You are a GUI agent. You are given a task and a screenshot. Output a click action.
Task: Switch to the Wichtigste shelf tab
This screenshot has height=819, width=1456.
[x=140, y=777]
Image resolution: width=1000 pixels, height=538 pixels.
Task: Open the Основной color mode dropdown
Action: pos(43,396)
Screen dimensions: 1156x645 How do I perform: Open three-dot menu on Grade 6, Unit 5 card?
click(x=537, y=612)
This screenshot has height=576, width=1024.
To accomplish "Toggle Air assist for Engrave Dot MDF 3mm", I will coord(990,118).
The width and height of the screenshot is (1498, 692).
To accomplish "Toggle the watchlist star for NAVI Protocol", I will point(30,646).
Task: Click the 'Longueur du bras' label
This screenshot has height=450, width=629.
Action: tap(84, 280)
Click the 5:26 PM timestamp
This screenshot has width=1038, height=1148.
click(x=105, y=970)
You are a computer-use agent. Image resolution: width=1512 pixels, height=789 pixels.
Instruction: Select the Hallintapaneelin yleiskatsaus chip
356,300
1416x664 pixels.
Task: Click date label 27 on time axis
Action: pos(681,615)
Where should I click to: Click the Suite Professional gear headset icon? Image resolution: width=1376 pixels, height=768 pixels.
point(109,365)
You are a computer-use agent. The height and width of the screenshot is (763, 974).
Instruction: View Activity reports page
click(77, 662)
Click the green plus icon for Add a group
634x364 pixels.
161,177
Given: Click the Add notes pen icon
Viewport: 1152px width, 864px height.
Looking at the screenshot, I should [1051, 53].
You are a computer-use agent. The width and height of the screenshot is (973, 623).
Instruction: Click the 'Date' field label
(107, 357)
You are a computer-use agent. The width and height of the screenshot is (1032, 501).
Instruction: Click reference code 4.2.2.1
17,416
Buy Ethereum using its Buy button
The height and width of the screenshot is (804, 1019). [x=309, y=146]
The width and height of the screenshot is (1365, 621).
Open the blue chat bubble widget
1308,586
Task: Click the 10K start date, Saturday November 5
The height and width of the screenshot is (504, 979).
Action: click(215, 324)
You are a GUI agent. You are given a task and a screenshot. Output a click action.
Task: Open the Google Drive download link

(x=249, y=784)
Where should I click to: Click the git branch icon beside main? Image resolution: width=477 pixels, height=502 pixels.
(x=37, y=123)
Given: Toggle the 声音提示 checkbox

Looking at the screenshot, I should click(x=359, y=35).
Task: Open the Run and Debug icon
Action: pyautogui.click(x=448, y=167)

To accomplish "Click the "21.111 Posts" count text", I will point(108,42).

════════

Task to carry out>
How many lines of the records above contain the string "pixels"? Give only the number.

Full answer>
6